Work to be completed: Return every line from the one with "Task: Stop acquisition" through the one with "Select x-axis tick", inclusive, exactly as it appears below.

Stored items
►
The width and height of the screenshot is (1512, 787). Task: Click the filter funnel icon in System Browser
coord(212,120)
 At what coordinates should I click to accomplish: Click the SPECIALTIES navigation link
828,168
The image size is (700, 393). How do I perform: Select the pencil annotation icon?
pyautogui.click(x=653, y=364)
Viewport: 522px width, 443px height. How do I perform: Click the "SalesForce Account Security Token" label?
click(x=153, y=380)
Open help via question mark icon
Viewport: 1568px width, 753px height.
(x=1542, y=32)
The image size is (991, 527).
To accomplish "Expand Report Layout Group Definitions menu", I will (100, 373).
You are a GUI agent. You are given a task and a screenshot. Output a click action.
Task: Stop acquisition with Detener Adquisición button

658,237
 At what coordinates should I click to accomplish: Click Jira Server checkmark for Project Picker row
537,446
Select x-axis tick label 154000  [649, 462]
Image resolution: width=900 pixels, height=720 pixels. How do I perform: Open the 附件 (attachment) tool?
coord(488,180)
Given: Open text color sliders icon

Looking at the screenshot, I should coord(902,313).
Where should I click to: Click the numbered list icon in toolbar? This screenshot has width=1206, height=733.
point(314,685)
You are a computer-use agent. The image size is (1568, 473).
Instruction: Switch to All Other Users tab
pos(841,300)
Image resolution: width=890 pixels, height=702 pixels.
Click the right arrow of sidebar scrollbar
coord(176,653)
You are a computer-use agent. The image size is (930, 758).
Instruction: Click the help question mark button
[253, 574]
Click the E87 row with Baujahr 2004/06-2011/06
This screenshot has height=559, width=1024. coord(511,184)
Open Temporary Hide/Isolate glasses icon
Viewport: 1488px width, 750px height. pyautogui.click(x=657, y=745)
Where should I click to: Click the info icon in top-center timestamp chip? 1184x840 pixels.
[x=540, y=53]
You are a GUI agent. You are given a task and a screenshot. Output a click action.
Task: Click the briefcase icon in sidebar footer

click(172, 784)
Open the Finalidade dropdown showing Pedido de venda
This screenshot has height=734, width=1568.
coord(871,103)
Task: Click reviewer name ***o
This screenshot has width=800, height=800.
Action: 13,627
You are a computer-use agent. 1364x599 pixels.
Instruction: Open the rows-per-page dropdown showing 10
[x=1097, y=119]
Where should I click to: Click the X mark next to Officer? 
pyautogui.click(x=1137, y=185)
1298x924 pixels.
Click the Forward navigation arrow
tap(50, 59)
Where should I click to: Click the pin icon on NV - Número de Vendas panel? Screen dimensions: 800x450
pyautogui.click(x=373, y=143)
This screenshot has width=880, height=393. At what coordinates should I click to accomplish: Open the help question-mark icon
◄
Your response:
Task: Stop acquisition with Detener Adquisición button

658,237
 At what coordinates should I click to accomplish: Click Jira Server checkmark for Project Picker row
537,446
Select x-axis tick label 154000  [649, 462]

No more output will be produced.